Бежар проснулся, когда солнце уже поднялось над крышами домов и шпилями церквей так высоко, что могло видеть открывающуюся с этой высоты панораму города. Он отправился к Арамису. Ему сказали, что тот уехал в неизвестном направлении. Он захотел повидать Анну. Ему ответили, что девушку увез все тот же Арамис.

Бежар встревожился. Его предположения были довольно мрачного свойства, так как алхимик исходил из того, что Арамис после вчерашней сцены поступил так, как поступил бы Бежар, будучи Арамисом, то есть принял контрмеры. Он попытался поднять шум. Его отвели к преподобному Мерсенну.

Переговорив с патером, Бежар несколько успокоился.

Он понял, что Арамис действует в соответствии с собственными убеждениями. Он просто выполняет данное слово.

Анна Перье будет доставлена в Пор-Руаяль и окажется в безопасности.

Но тут ему в голову пришла другая мысль. Она испугала не меньше прежней. Что, если Анна проговорится и расскажет Арамису о «двойнике»? Бежар не слишком полагался на действенность своего запрета. «К тому же девушка видит в аббате д'Эрбле своего спасителя». И Бежар решил действовать.

«Кто же мог знать, что этот д'Эрбле так быстро выполняет обещания. Мы расстались незадолго до первых петухов. Когда же он спит?! Можно подумать, что этот человек из железа!» — бормотал Бежар, направляясь в Люксембургский дворец. Когда он достиг своей цели, утро уже сменилось днем, и Бежар был беспрепятственно пропущен стражей, хорошо знавшей его в лицо. Королева-мать уже справлялась о нем.

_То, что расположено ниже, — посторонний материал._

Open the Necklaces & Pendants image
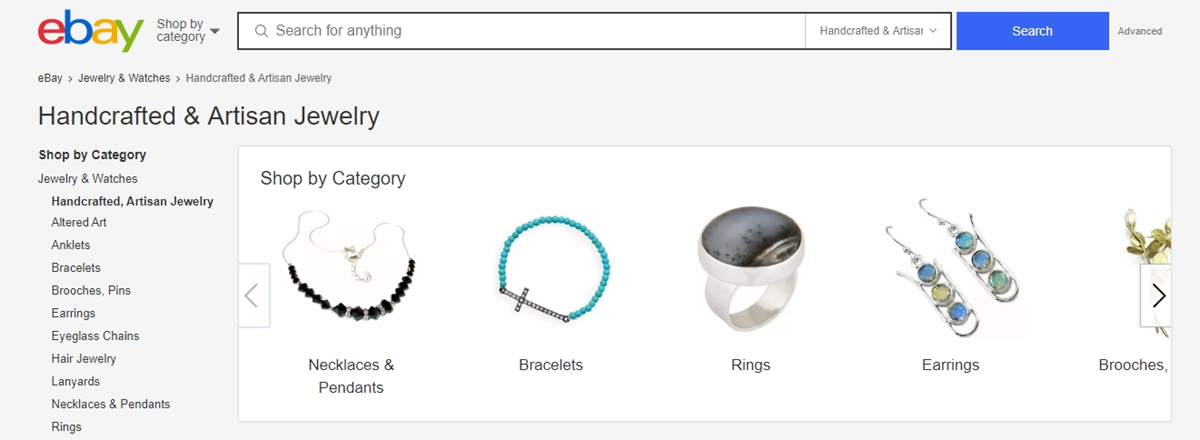1200x440 pixels. [x=351, y=270]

Бежар прошел в покои королевы, но, к его огорчению, Мария Медичи приняла его в обширной зале, где она имела обыкновение принимать своих гостей, а не в опочивальне, которая завладела всеми помыслами алхимика, с тех пор как Арамис указал ему путь к тайнику, скрывавшему ларец.

Бежару страстно хотелось думать, что ларец хранит в себе секрет «золотого эликсира», который он сумеет разгадать.

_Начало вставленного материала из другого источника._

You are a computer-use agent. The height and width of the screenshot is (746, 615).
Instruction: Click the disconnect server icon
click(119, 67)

Королева плохо провела ночь и пожаловалась Бежару на бессонницу. Кроме того, ее донимали боли в суставах.

— Мадам, здоровье заключается в восприимчивости и влажности внутренних органов, — веско заметил Бежар, поглядывая на дверь в спальню королевы. Вам следует в изобилии пить воду; это универсальное растворяющее средство, оно растворяет все соли. Если замедляется кровообращение, вода его усилит…

— Но если кровообращение ускорилось?

— Вода его успокоит, мадам.

— Какая интересная теория! — воскликнула королева-мать, искренне удивленная сведениями, сообщенными ей Бежаром. — Но ведь это очень трудно выпить много чистой воды. Очень трудно и очень невкусно!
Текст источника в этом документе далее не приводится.